Document Type: Original Article
Department of Community Medicine, Bankura Sammilani Medical College, Bankura, West Bengal, India
Department of Community Medicine, Institute of Post-Graduate Medical Education and Research and Seth Sukhlal Karnani Memorial Hospital, Community Medicine, Kolkata, West Bengal, India
Department of Community Medicine, IQ City Narayanahrudayala Hospital & Medical College, Durgapur, West Bengal, India
Introduction: The study was conducted to assess the school activity of thalassemic children and to reveal the relationship between school activity with the socio-demographic factors as well as clinico-therapeutic profile.
Methods: A total of 365 admitted thalassemic patients of Burdwan Medical College (ages 5 to 12 years) were participated in this cross sectional descriptive study conducted on from July 2011 to June 2012. Their parents were interviewed using school functioning domain of Paediatric Quality of Life Inventory 4.0 Generic Core Scale. Independent t test or Mann-Whitney U test, and analysis of variance (ANOVA) or Kruskal-Wallis test were applied to observe the difference between mean values in accordance to their applicability. Statistically significant factors in bivariate analysis were considered for binary logistic regression.

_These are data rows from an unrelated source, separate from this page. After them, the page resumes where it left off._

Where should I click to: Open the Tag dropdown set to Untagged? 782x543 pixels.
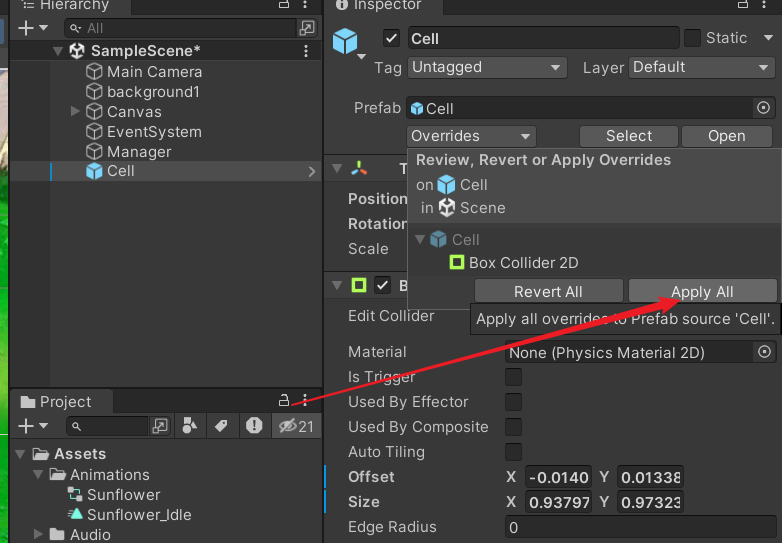click(x=486, y=67)
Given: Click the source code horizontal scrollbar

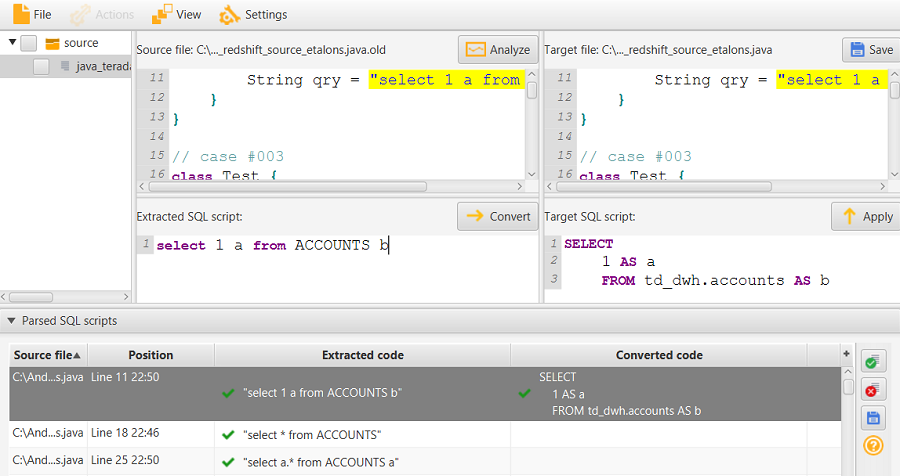Looking at the screenshot, I should tap(300, 186).
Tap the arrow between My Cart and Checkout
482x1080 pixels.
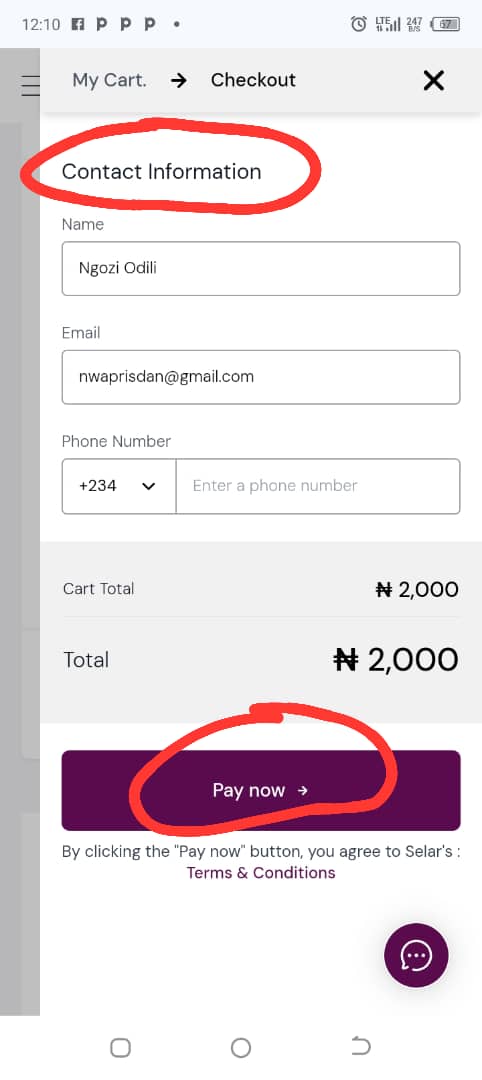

Results: Mean score of school activity was 49.42 ± 15.30 out of 100. 49.3% thalassemic children had fair (50-74.9) school functioning score. Twenty percent of the children were presently not going to school, 11.8% never went to school and the remaining 8.2% were dropped out. Binary logistic regressions revealed that school activity worsened 4 times with the increase in frequency of blood transfusion single time per year. Patients belonging to joint family and family with no positive history of such disease, had 3.4 and 3.9 times worse school activity than nuclear family and family with positive child history respectively. Male children had 2 times more poor school activity than female.
Conclusion: School functioning activity of Bengali thalassemic children is generally poor, but counselling of parents and families can improve the situation.